I would say especially in modern day guy in some cases: I have not seen anyone happy changing modern code (nextjs or so) that has not been touched for 5 years. The 'just drop in a new component' won't work because 9 billion dependencies had updates and break everything (seems modern devs in the npm ecosystem have serious issues keeping things compatible even across minor versions); that issue was never there with delphi; you just make the change; either in code or gui. Many components I used for 2 decades to create and fix applications without the pain I feel these days. Unlike others apparently, I have no interest in actually maintaining applications: I want to make them and if no changes are needed, I don't want to update them; security fixes are meant to be compatible with what there already is, so that's just a recompile. It's not anymore though so it causes work and work costs money. It's not very nice unless you get paid by the hours then it's brilliant.

Commenting on your general use of rad tools, the rest you say i agree with. I see (i googled a bit) that things like Outsystems are RAD tools now, and yes, those are hell on earth to work with (we did a massive project with it and everyone basically thought it was terrible).



Then again, I wouldn't say Delphi was (is?) "low code". Certainly easier to use than some of the alternatives available for building GUI applications at the time (looking at you "Visual" C++!), but that just took care of the boilerplate, you still had to code the application's business logic.


Yes, I agree, but they were talking about RAD tools and Delphi was the posterchild for RAD tools. I was solely responding to the term RAD tools (and their abuse/misuse).
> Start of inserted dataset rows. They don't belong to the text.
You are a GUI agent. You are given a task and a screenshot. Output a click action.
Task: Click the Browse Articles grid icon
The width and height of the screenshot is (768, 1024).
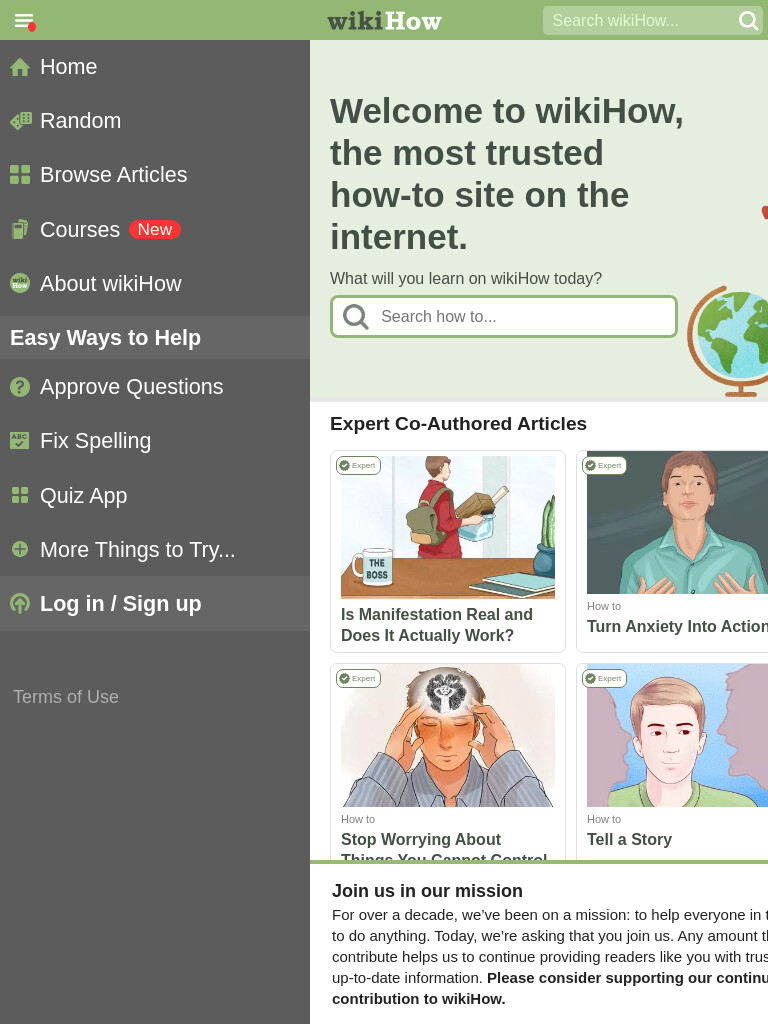coord(20,175)
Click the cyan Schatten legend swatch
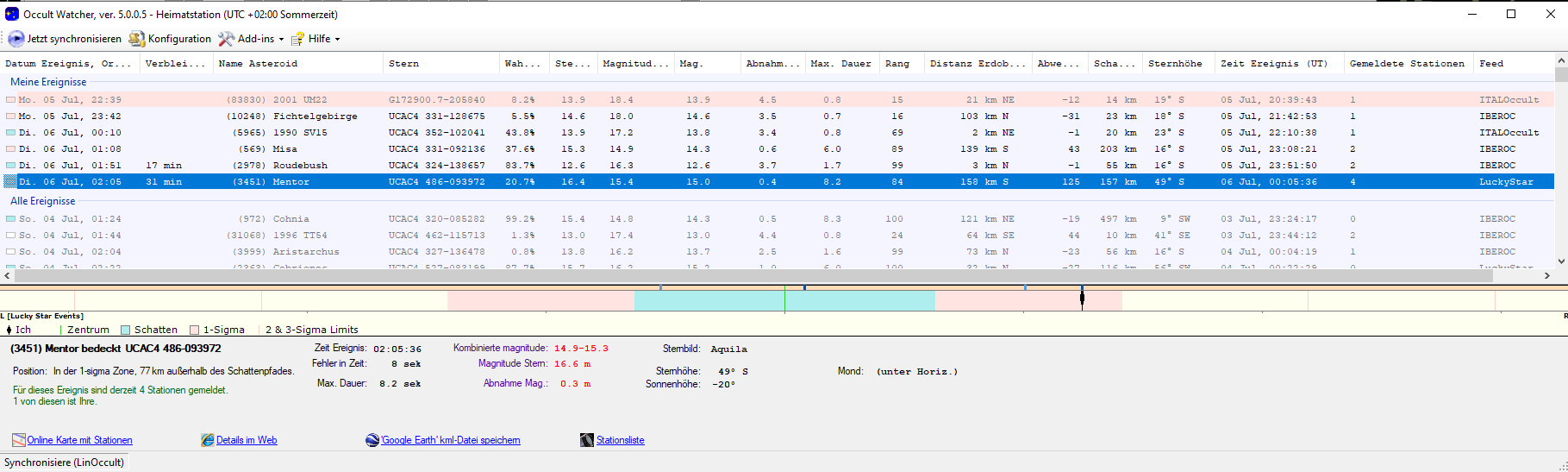Screen dimensions: 1568x472 tap(126, 330)
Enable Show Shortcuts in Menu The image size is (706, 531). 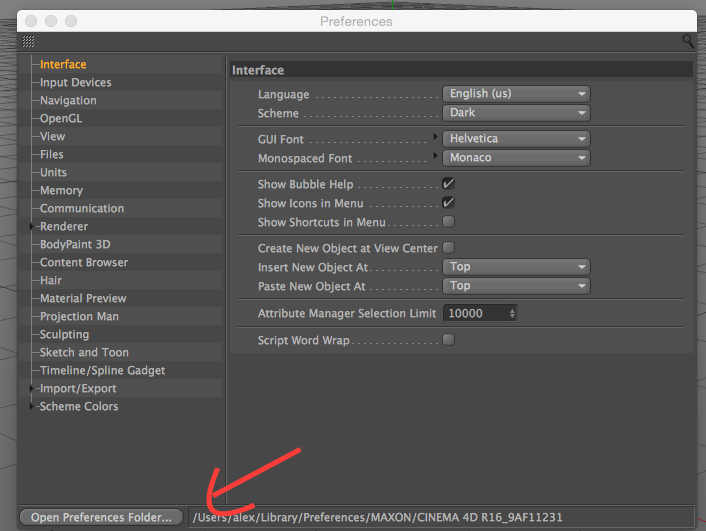click(x=448, y=222)
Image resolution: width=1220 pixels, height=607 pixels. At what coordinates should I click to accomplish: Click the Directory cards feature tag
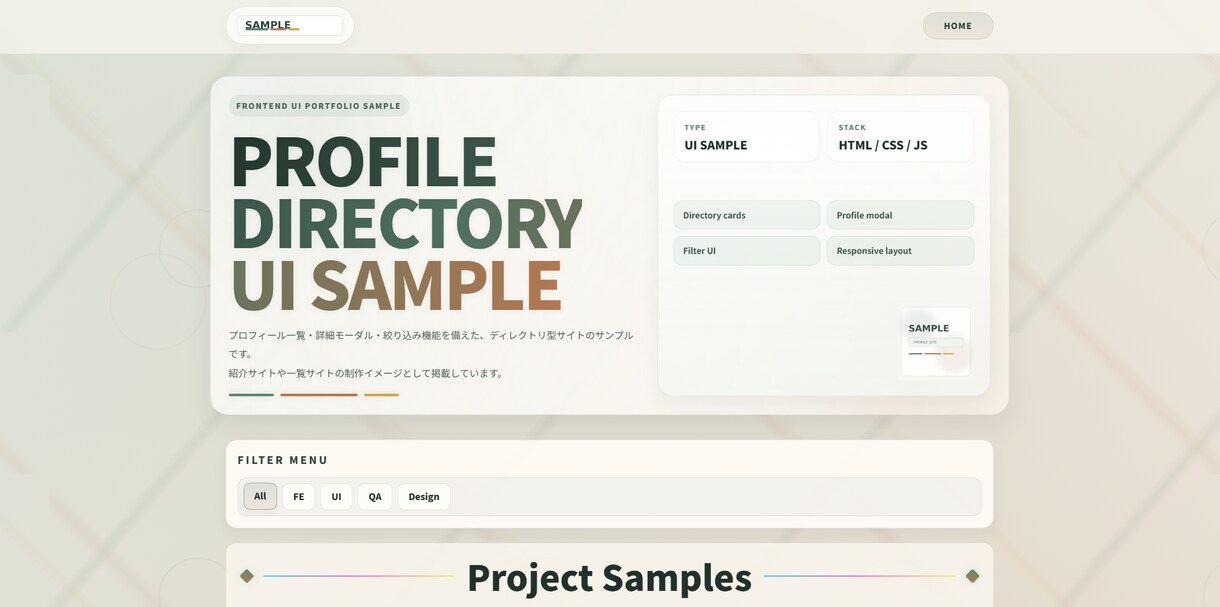point(746,214)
Oh man, I totally forgot about the delphi IDE and the drag and drop editor for making GUIs. I only ever did encounter it in college (early 2000s) and for group projects it was really nice. Simply because it allowed you to prototype GUIs in the IDE and then instead of having to re-implement them in your markup language simply use those prototypes to build the functionality behind it.

https://i0.wp.com/blogs.embarcadero.com/wp-content/uploads/2...

It's a bit of a different perspective as you describe.

> I have not seen anyone happy changing modern code (nextjs or so) that has not been touched for 5 years.

Yeah... even if you do faithfully update dependencies it isn't straightforward. The sort of stuff I work on is mostly used internally and overall is fairly simple as far as the UI goes. So, for a while now, I have done away with most dependencies where I can and switched to vanilla JS, HTML and CSS for this sort of tooling. Not only does this help me with future maintaining of these tools, it also makes the whole development process a lot smoother as there is no building involved.

I very much realize that I am in a somewhat luxury position here as I don't do client facing applications and most of them are fairly simple. But that's also my point, all too often I see very simple single purpose applications that make use of a complete ecosystem of modern frameworks where the same can easily be achieved without them.